◆ **Your assignment**
Give the number of lines in the data below that contain "click", and only that number.

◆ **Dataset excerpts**
================================
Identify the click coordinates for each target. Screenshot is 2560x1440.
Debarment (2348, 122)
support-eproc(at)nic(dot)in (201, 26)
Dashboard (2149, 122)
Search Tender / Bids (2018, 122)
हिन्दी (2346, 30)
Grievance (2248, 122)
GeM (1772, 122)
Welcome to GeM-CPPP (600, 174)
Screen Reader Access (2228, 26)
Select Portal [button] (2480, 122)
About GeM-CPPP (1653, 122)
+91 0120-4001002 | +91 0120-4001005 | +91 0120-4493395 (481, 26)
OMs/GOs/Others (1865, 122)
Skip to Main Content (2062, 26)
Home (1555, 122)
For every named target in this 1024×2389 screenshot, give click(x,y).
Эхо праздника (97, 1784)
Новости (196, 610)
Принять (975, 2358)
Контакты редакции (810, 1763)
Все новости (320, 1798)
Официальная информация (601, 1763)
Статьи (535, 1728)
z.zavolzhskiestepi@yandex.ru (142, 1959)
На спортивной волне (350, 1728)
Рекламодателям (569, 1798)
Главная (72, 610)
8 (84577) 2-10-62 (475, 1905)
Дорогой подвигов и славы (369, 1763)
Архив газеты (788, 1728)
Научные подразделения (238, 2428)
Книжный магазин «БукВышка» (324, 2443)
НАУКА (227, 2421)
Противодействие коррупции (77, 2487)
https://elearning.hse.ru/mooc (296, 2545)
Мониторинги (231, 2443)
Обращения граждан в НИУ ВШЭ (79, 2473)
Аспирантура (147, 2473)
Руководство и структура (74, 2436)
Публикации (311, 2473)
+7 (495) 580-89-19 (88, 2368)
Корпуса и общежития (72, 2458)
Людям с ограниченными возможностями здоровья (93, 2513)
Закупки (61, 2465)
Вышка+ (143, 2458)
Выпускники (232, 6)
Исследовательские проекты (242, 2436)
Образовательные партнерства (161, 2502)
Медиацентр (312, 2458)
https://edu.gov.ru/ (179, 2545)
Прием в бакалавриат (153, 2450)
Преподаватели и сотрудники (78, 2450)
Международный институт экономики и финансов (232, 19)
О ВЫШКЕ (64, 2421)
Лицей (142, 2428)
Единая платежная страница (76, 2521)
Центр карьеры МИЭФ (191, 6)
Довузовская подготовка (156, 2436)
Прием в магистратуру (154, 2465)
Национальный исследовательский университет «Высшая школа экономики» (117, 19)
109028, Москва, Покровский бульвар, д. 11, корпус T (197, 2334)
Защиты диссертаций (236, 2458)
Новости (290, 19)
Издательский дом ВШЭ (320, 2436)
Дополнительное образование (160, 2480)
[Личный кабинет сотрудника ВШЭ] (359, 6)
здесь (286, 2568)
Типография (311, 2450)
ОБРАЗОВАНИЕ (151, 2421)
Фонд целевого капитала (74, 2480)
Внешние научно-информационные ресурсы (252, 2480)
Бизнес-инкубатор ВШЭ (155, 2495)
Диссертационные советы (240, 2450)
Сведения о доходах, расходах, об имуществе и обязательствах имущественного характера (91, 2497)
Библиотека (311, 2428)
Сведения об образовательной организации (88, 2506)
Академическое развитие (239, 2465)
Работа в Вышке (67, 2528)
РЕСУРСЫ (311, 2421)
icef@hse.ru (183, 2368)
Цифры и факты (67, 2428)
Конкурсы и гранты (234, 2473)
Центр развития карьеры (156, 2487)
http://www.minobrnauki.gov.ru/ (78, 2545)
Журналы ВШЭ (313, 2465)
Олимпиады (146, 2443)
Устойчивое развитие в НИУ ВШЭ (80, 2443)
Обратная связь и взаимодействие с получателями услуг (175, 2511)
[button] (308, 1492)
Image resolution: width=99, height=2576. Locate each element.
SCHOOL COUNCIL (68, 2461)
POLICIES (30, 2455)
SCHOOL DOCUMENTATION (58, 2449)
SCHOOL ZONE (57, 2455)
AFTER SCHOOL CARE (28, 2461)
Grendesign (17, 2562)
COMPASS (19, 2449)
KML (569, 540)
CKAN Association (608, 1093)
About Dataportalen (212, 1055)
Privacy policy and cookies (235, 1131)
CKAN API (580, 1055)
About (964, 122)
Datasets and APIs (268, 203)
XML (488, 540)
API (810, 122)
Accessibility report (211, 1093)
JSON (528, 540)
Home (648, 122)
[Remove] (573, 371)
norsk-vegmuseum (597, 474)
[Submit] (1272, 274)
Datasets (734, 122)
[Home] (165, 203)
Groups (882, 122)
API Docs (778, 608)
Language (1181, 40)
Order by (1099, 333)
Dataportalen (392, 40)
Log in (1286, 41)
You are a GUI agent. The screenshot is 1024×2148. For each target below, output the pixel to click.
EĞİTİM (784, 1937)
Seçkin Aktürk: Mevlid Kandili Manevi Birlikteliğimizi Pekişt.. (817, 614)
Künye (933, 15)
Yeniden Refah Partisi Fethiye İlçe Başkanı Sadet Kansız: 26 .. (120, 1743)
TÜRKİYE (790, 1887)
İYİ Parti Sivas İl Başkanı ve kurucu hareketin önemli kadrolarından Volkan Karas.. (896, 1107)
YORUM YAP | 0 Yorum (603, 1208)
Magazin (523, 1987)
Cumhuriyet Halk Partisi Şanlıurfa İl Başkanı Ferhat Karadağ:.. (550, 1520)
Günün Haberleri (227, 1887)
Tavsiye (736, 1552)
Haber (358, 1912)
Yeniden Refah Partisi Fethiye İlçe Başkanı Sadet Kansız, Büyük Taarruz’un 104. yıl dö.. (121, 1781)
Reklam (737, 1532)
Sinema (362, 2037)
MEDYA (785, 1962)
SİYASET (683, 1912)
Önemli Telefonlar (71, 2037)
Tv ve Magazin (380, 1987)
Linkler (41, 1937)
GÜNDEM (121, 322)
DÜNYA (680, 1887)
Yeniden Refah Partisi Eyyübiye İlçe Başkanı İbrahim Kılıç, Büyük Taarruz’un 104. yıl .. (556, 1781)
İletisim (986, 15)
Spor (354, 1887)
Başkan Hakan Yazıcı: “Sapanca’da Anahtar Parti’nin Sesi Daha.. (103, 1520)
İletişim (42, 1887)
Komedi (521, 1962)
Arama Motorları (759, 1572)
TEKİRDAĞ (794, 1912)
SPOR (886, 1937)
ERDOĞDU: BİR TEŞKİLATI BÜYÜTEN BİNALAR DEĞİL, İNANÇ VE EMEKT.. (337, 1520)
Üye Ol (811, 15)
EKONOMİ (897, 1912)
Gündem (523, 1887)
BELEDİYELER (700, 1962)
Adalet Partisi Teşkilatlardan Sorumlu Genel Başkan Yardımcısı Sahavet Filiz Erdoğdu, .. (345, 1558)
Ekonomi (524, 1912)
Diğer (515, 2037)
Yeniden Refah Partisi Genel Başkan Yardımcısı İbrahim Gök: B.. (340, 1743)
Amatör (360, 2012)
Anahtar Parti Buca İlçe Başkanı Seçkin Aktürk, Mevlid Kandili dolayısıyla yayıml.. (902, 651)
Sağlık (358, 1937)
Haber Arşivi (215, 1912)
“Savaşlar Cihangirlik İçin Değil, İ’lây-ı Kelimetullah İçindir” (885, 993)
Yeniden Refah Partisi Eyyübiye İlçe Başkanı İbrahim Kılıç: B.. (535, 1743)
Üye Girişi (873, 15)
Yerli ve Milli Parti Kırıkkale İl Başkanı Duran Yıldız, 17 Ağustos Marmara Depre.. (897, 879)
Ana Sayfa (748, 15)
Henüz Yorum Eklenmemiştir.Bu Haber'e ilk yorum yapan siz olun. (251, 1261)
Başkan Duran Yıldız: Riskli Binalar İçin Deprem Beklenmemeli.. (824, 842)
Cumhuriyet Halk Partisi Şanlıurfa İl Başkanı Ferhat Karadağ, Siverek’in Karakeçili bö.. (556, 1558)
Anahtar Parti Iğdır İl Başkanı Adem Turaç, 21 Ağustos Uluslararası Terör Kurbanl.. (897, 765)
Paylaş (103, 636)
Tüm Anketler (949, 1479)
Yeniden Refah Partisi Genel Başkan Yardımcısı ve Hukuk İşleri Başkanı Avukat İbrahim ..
================================
◆ **Your response**
3